И именно поэтому она не может сосредоточиться ни на одном.
Она успела перечитать первую строку отчёта уже пять раз. В первый раз не поняла смысла. Во второй — решила, что устала. В третий — заметила, что чернила в одном месте легли неровно. В четвёртый — подумала, что Тома обязательно заметил бы это и, скорее всего, предложил бы переписать страницу до того, как Аято увидит. В пятый — окончательно признала, что всё равно думает не об отчёте.
Её взгляд то и дело возвращается к двери.
Сегодня Тома должен вернуться из Ли Юэ.
Он уехал всего на несколько дней — по поручению комиссии, с письмами, просьбами, списками товаров и важными мелочами, которые всегда каким-то чудесным образом держатся в его голове лучше, чем у всех остальных. Для любого другого человека это обычная поездка. Не первая и уж точно не последняя. Дом Камисато не перестаёт работать из-за того, что один управляющий поехал в другую страну. Слуги продолжают приносить чай, садовники продолжают подрезать ветви, Аято продолжает исчезать в самый неподходящий момент, оставляя за собой такое количество бумаг, что сама возможность его спокойного существования начинает казаться издевательством над здравым смыслом.
Но для Аяки эти дни оказываются удивительно длинными.
Даже слишком.
Она не сразу понимает это. В первый день говорит себе, что просто непривычно видеть поместье без его деловитой, но какой-то по-ребячески мягкой улыбки. Без быстрых шагов в коридорах. Без голоса, который всегда появляется рядом именно тогда, когда тишина становится уже не спокойной, а почти неприличной.

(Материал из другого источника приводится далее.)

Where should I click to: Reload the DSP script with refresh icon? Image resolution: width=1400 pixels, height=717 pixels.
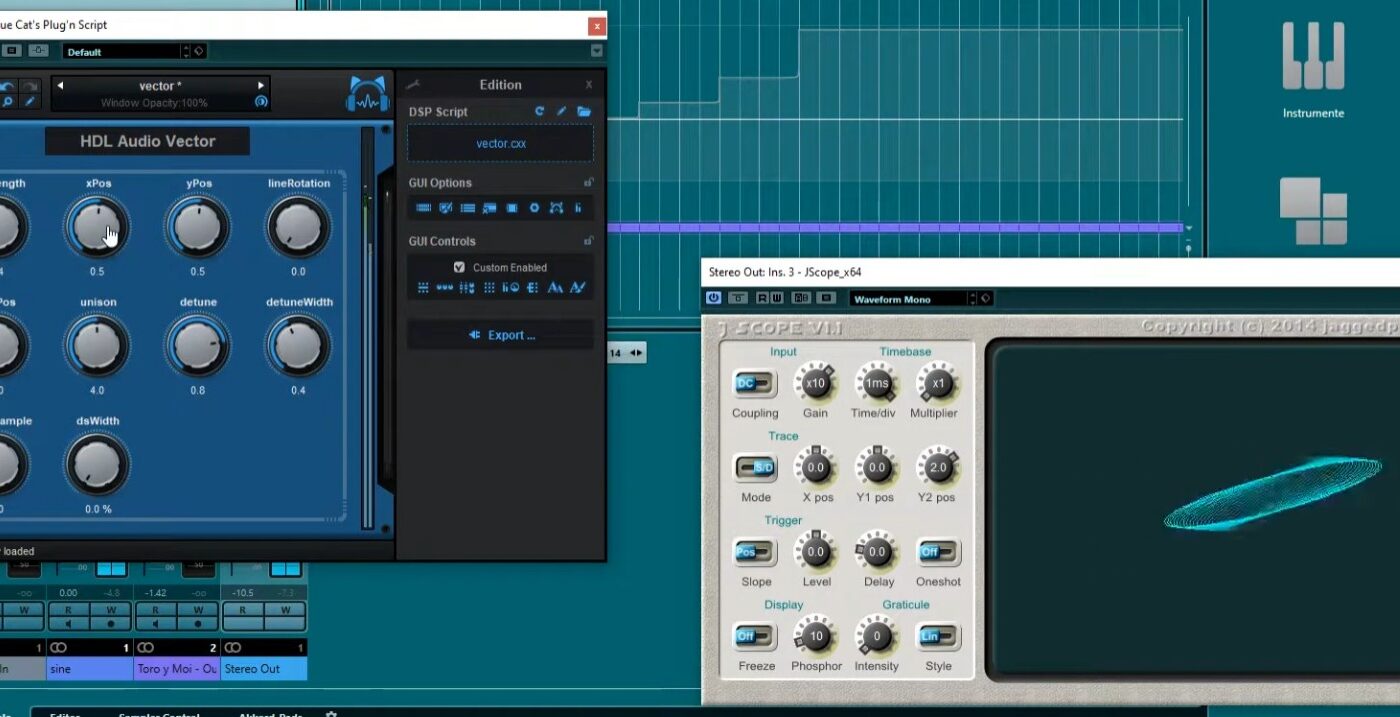point(540,112)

Во второй день ей кажется странным, что никто не напоминает поесть вовремя.
На третий — что сад становится менее живым.
Начиная с четвёртого дня, Аяка теряет счёт времени окончательно. Не в буквальном смысле, конечно. Госпожа Камисато не может просто взять и потерять счёт времени, потому что у госпожи Камисато расписаны встречи обязательства. Но дни начинают сливаться в одну странную вязкую последовательность: утро, чай, документы, пустой коридор, чужие шаги, не те шаги, опять чай, опять пустой коридор.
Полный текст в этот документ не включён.